What the exercise asks — All of the entries should be restated word for word, but without their pictures.

Dataset entries —
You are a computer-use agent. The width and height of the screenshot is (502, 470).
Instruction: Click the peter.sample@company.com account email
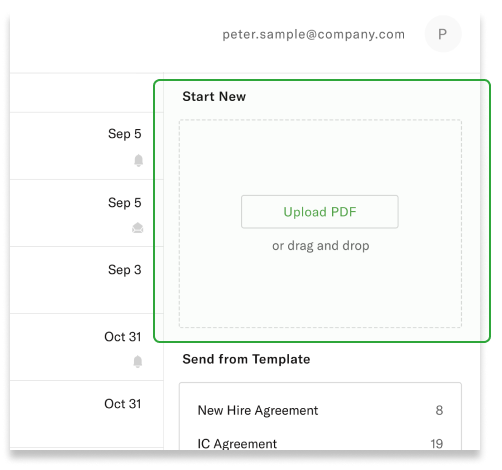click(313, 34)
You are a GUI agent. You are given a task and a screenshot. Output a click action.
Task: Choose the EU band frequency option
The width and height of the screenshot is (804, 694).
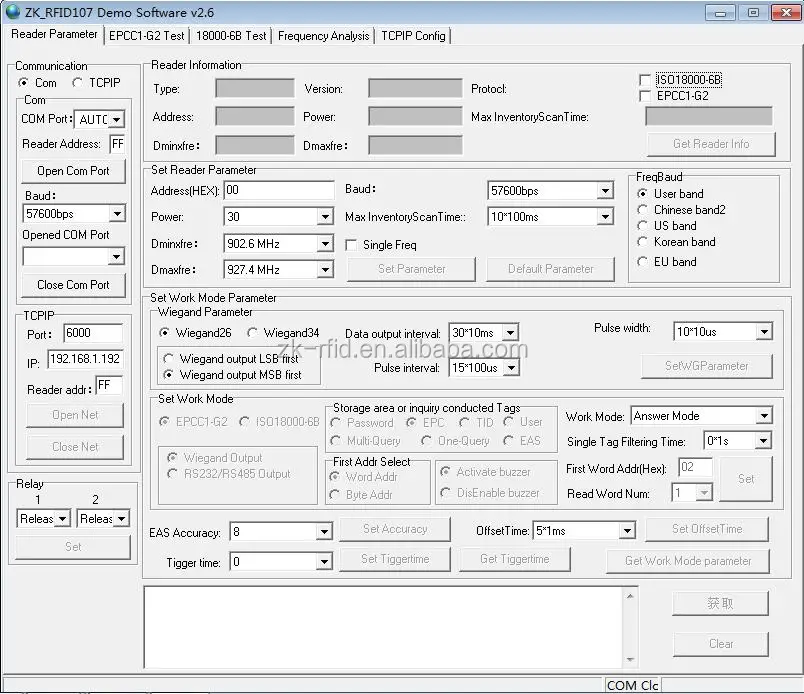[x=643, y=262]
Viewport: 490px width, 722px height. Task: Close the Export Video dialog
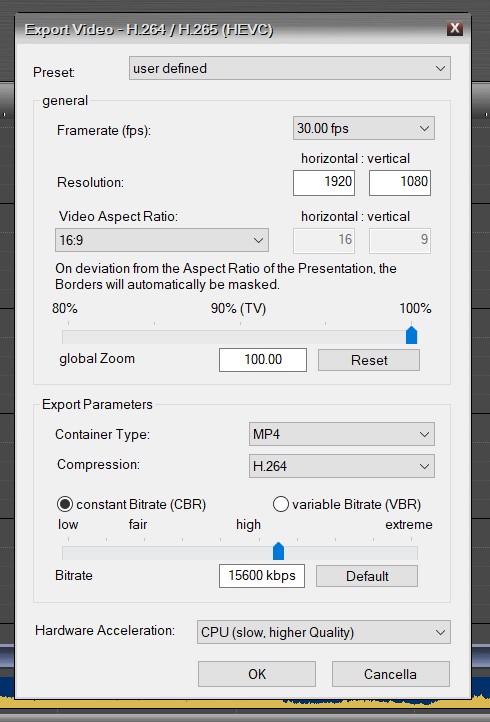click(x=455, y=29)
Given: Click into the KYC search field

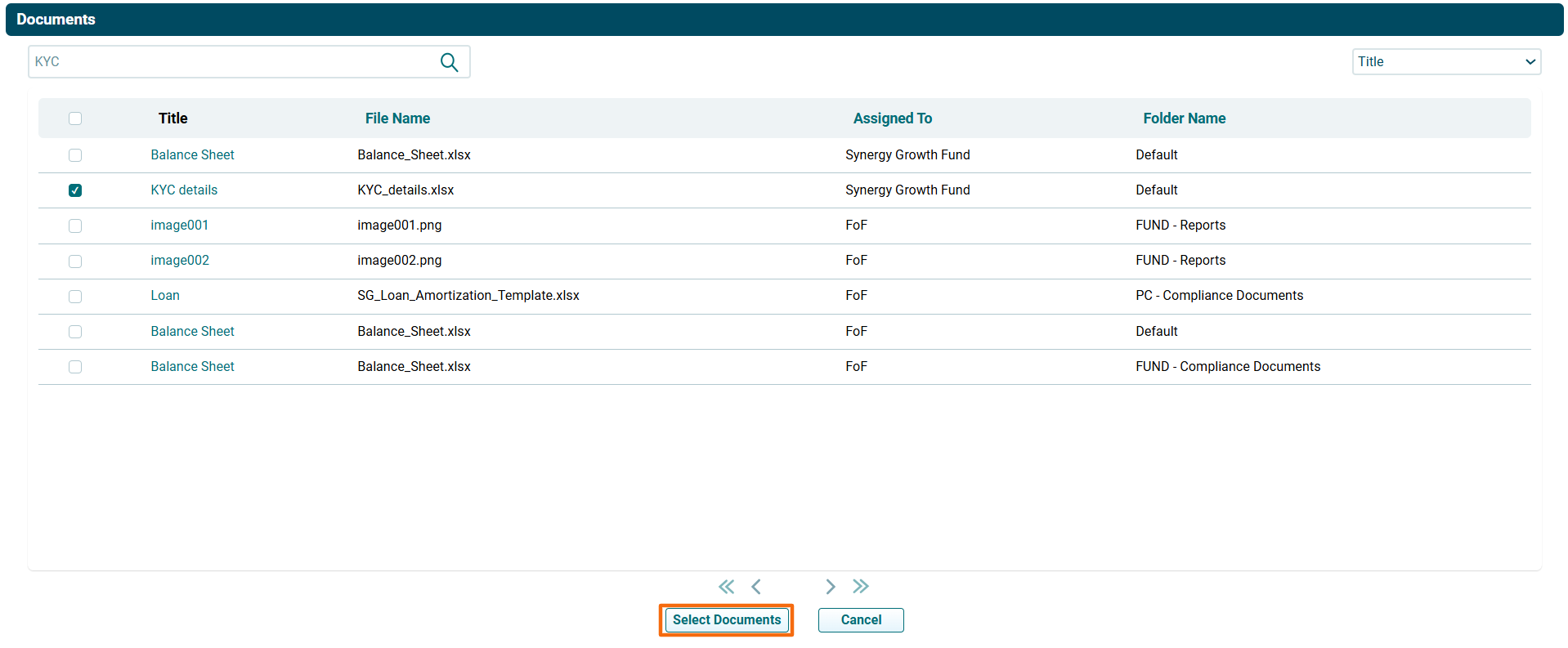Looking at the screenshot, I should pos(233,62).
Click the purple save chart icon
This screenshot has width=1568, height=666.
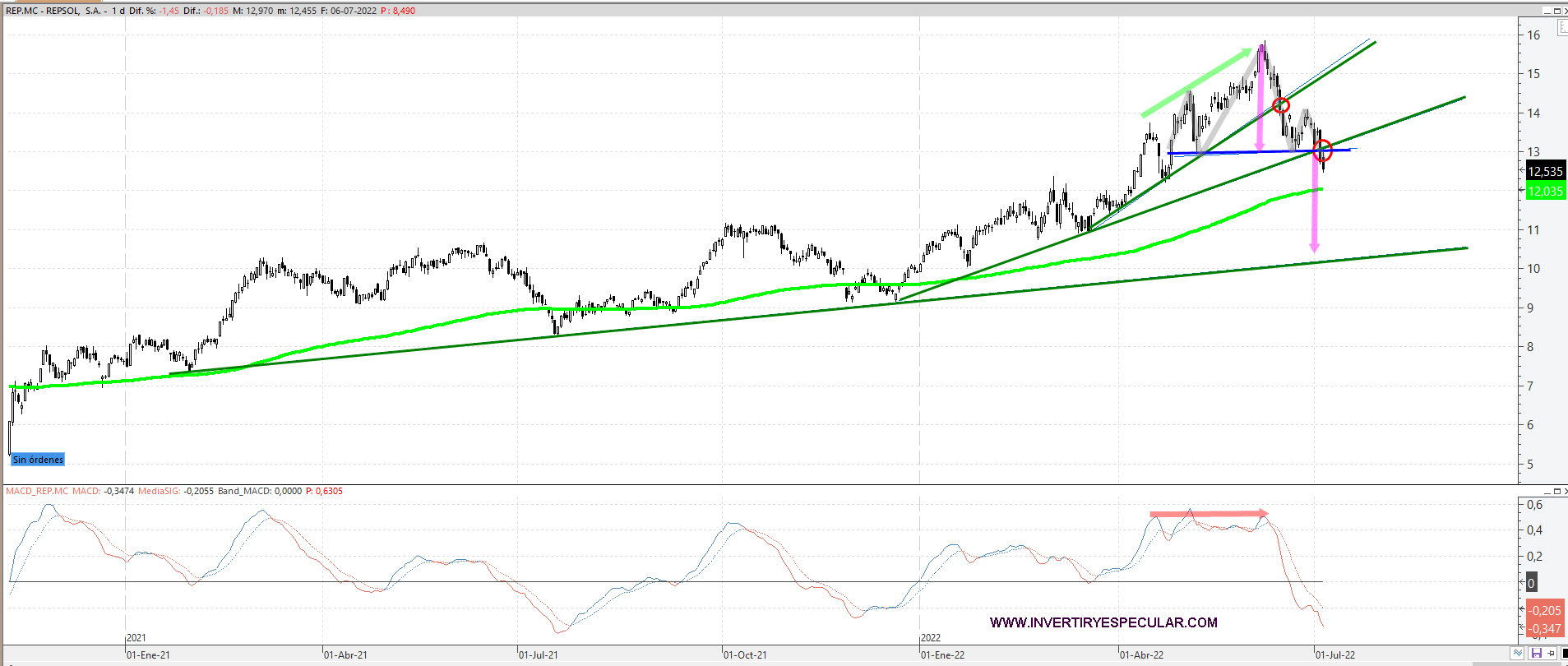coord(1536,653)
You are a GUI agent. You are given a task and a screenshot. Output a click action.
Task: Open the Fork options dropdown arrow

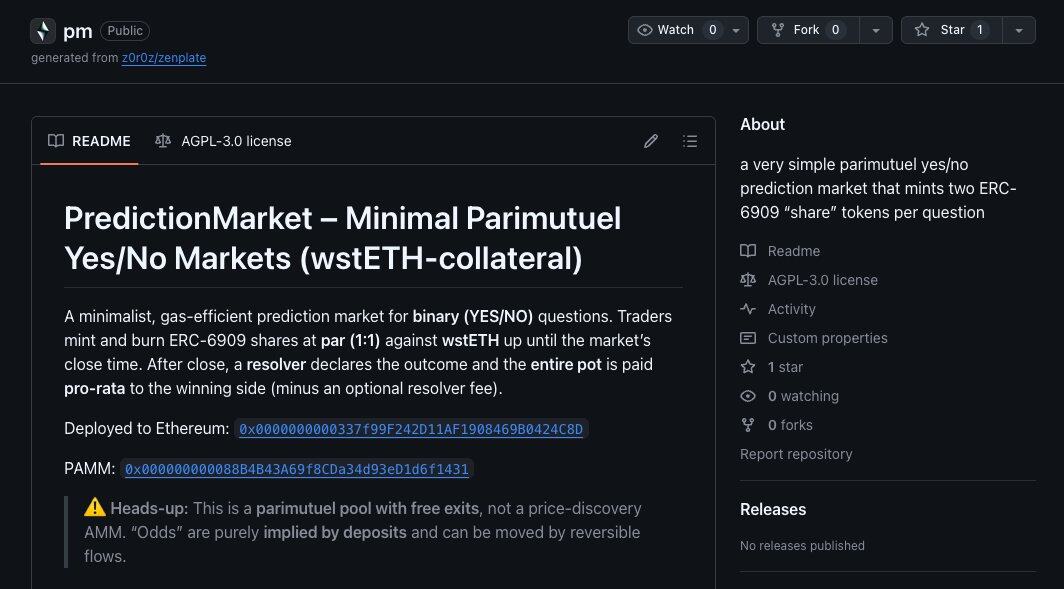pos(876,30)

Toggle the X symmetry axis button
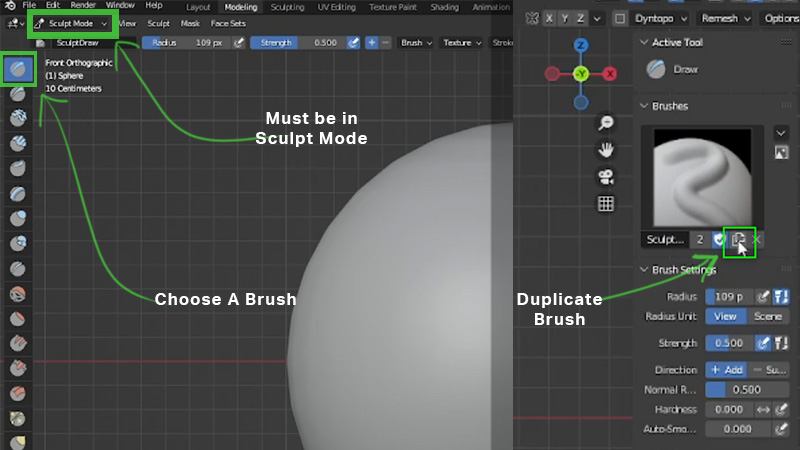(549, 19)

Answer area —
You are a computer-use agent. The width and height of the screenshot is (502, 470).
Instruction: Click the peter.sample@company.com account email
click(313, 34)
You are a GUI agent. You are given a task and a screenshot. Output a click action.
Task: Choose the EU band frequency option
The width and height of the screenshot is (804, 694).
[x=643, y=262]
Viewport: 490px width, 722px height. Task: Close the Export Video dialog
click(x=455, y=29)
Given: Click into the KYC search field

Looking at the screenshot, I should pos(233,62).
Click the purple save chart icon
This screenshot has width=1568, height=666.
coord(1536,653)
You are a GUI agent. You are given a task and a screenshot. Output a click action.
Task: Open the Fork options dropdown arrow

pos(876,30)

Toggle the X symmetry axis button
(549, 19)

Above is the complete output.